Les huit premières couches relèvent de la « Foundational Infrastructure », un domaine que les architectes d’entreprise connaissent déjà. Elles couvrent l’identité, pour attribuer chaque action à un agent, un mandataire et un identifiant ; l’autorisation et l’application des politiques ; la gestion et la médiation des API ; ainsi que l’observabilité et les journaux d’audit. La pile inclut aussi la qualité des données et les modèles canoniques, la confidentialité et la conformité, la gestion des secrets, et l’architecture d’intégration reliant notamment ERP, HCM et CRM.
Ces éléments déterminent si un agent peut fonctionner, mais ils ne suffisent pas à garantir que l’entreprise peut absorber ses erreurs. Une gouvernance limitée à l’identité et à l’autorisation traite donc, selon cette analyse, le début du problème plutôt que son ensemble. Les pilotes se déroulent en effet dans des environnements contrôlés, avec des données et des sponsors particulièrement coopératifs, tandis que les défaillances réelles peuvent être progressives, difficiles à détecter et coûteuses.
Les dix couches de l’« Agentic Control Plane » répondent à ces risques. Elles comprennent la gouvernance de la mémoire des agents, avec des règles d’écriture et des journaux immuables ; l’apprentissage des schémas de succès et d’échec ; l’autonomie graduée, de l’observation à l’exécution autonome ; et les règles de clôture, qui distinguent une tâche correctement terminée d’un simple arrêt. S’y ajoutent une taxonomie de réversibilité, des mécanismes d’arrêt et de retour arrière, la détection des dérives structurelles, la provenance des preuves, l’idempotence des écritures et la limitation du périmètre de communication.
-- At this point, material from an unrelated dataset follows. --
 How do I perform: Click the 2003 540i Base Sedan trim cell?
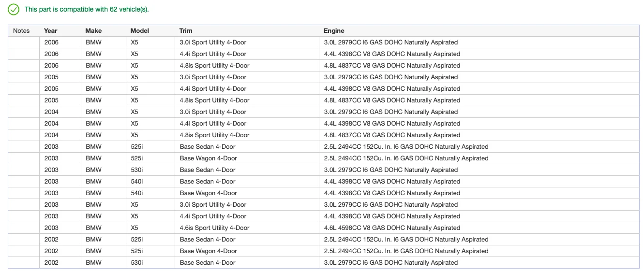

D’après le texte, ces contrôles apparaissent rarement dans les appels d’offres, les grilles d’analystes ou le discours des fournisseurs, car le marché ne dispose pas encore d’un vocabulaire commun. La plupart des organisations ne posséderaient que des fragments d’environ quatre couches, et presque aucune ne les ferait fonctionner toutes les dix-huit ensemble. La readiness stack n’est donc pas présentée comme une catégorie de produit, mais comme une liste de capacités à assembler, attribuer, tester et gouverner en interne.